Kaliinin put her arm around his shoulder. "Shh! It's all right. It won't be you.

"It won't be anyone, Albert, my friend," said Dezhnev jovially. "Look ahead. We're coming to the arteriole now."

Morrison looked up and felt a twinge of pain. He must have grimaced, for Kaliinin put a cool hand on his forehead and said, "How is your headache?"

"Getting better," said Morrison, shaking her hand off rather querulously. He was peering forward and relieved to find that his vision seemed normal. The cylindrical tunnel up ahead was widening somewhat and beyond an elliptical lip he could see a distant wall in which the tiling was much less pronounced.

Morrison said, "The capillary comes off the arteriole like the branch of a tree at an oblique angle. We go through that opening up ahead and we'll be pointed three quarters of the way upstream - and once we nudge the far wall, we'll bounce off and be moving fully upstream."
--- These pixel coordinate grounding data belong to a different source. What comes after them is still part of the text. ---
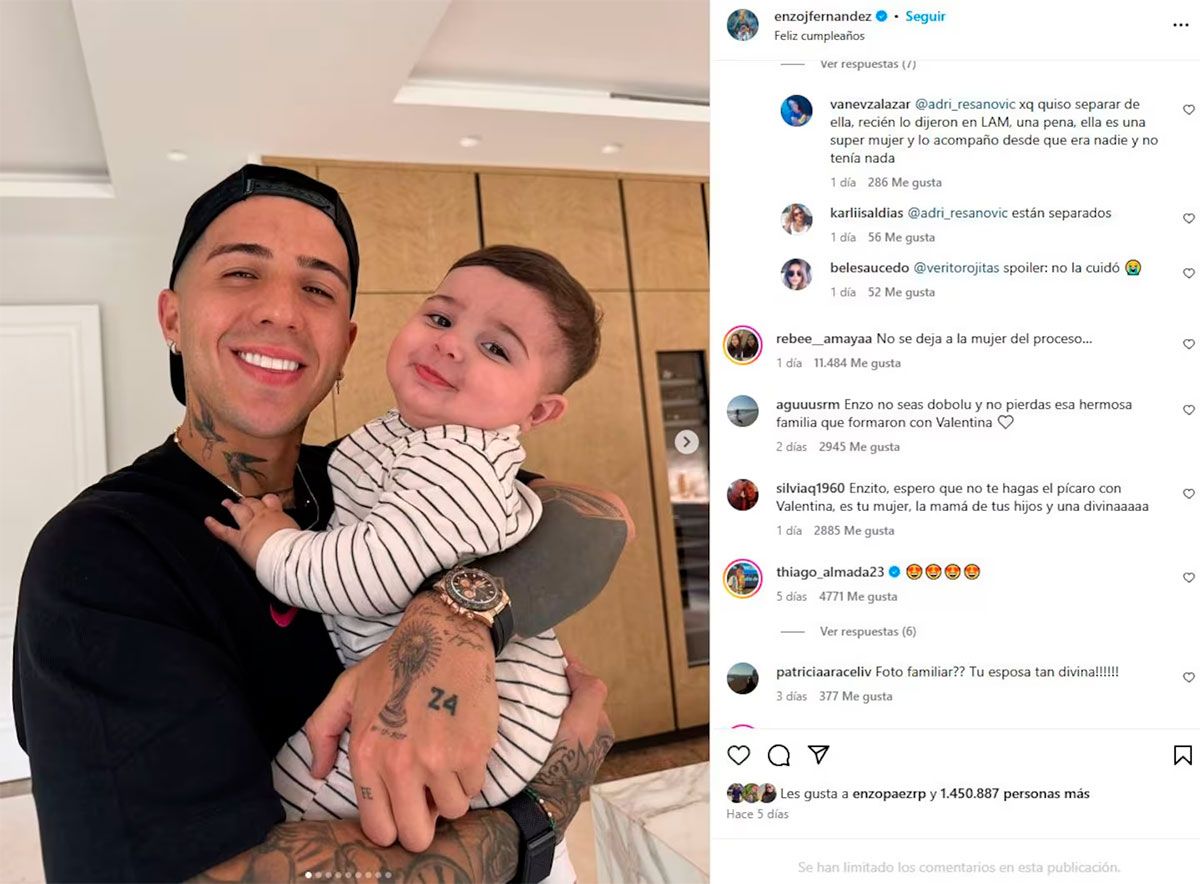Select carousel dot indicators below photo

[x=349, y=875]
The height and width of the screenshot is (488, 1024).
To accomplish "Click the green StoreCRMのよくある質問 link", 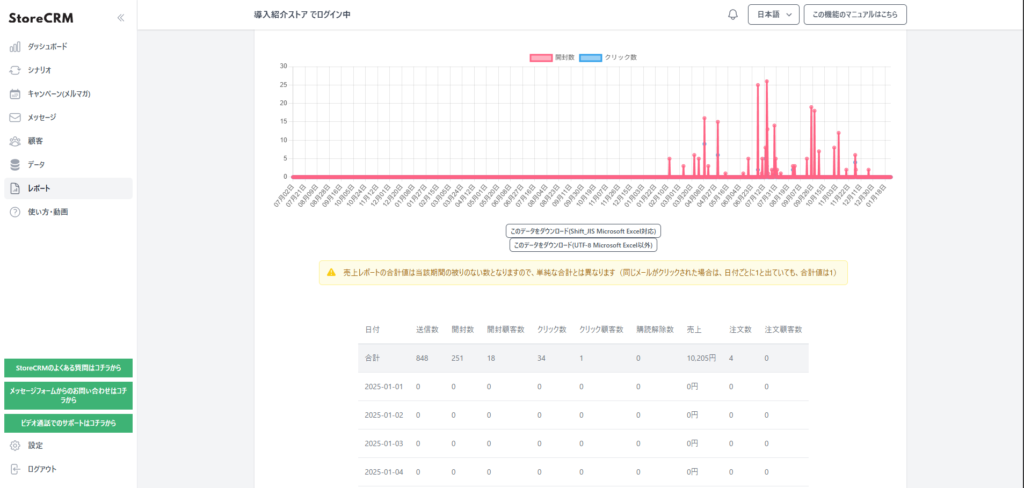I will [x=68, y=368].
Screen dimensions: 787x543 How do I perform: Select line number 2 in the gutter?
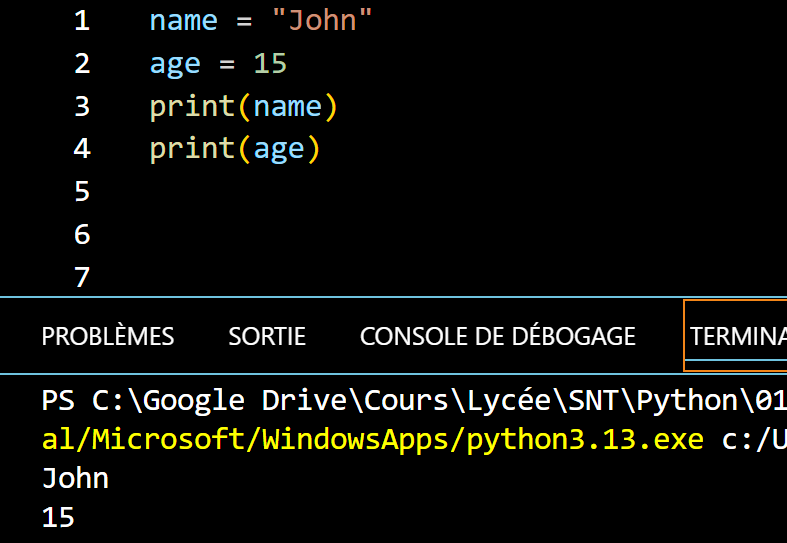click(81, 64)
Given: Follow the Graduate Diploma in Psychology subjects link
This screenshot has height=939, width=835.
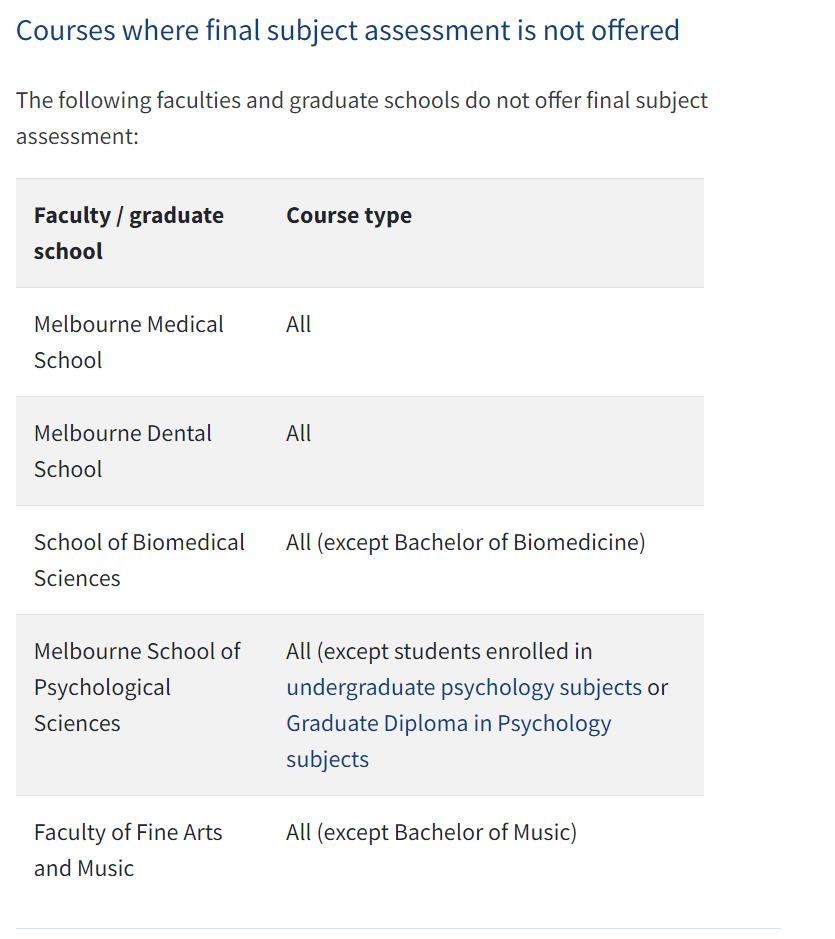Looking at the screenshot, I should [448, 724].
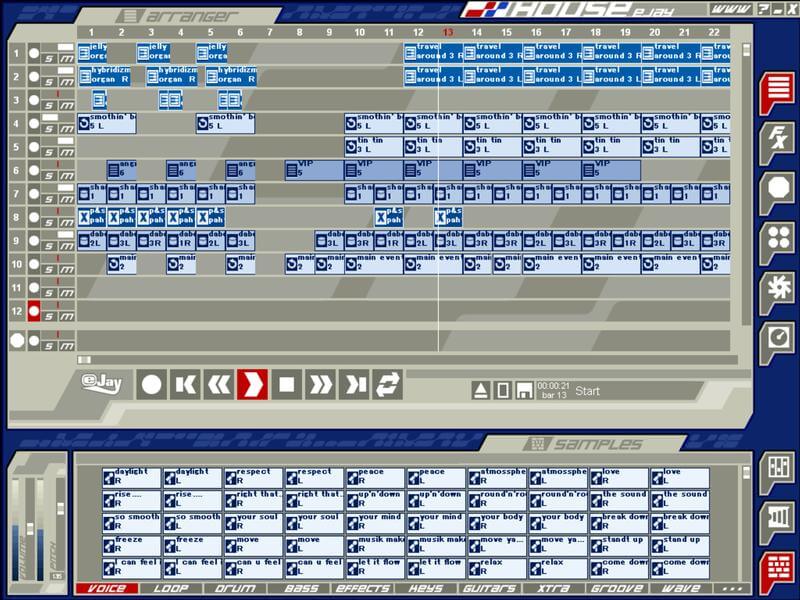Switch to the Drum sample category tab
This screenshot has width=800, height=600.
pos(236,589)
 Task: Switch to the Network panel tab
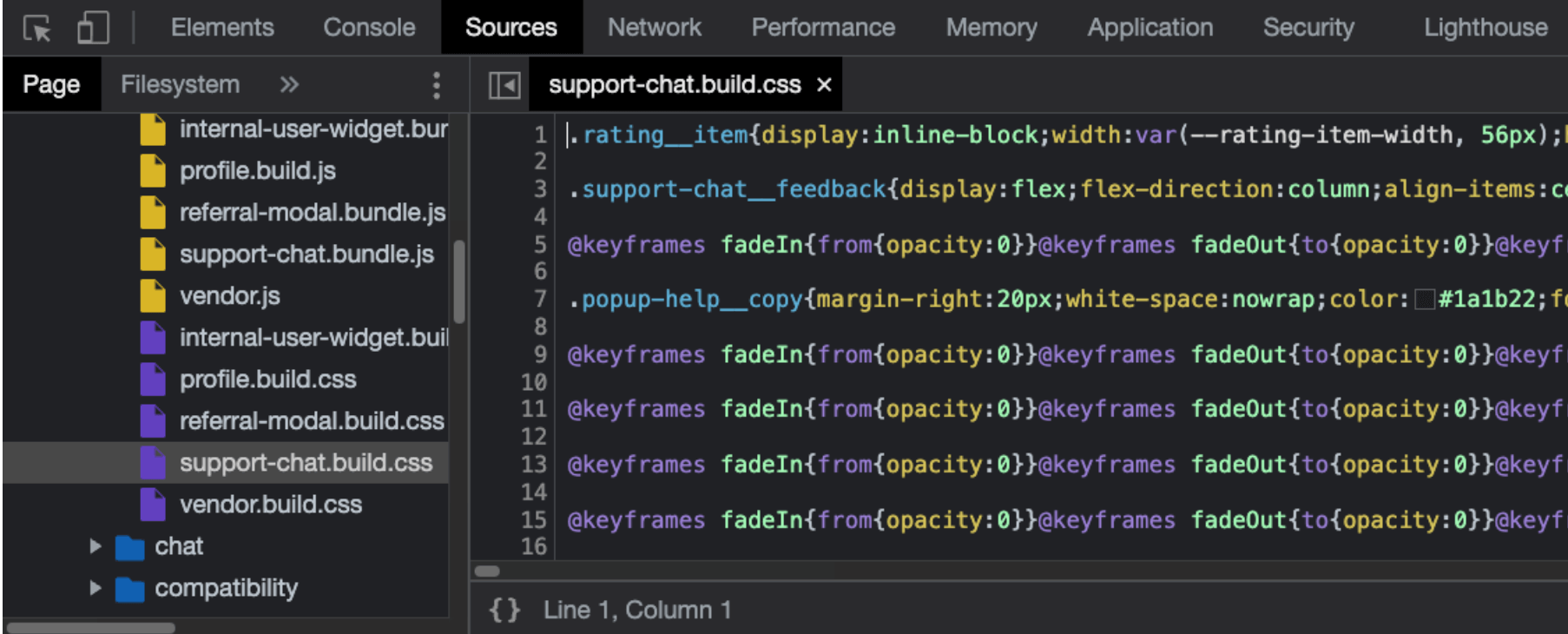pos(654,28)
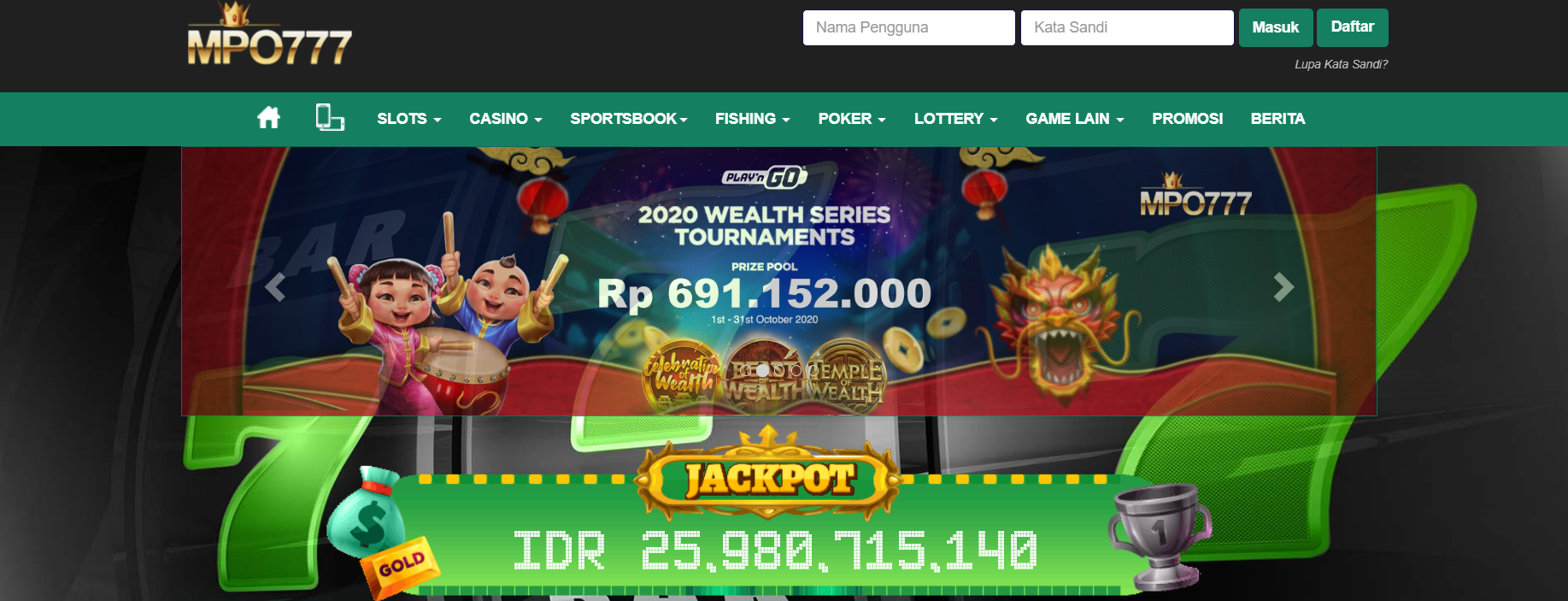
Task: Click the MPO777 crown logo
Action: (x=270, y=34)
Dezhnev chuckled. "My old father used to say: 'Half an imagination is worse than none at all.' Watch, little Albert. See, I will wait until we are almost at the opening and I will throttle down the motor so that we make our way up the current very slowly. Now our ship sticks its snout out of the capillary - a little more - a little more - and now the main stream of arteriole blood catches us and pushes against the nose and turns us - and I push out a little more - and it turns us a bit more - and I come out the whole way - and behold I've been turned, I am heading downstream once more, and I cut the motors."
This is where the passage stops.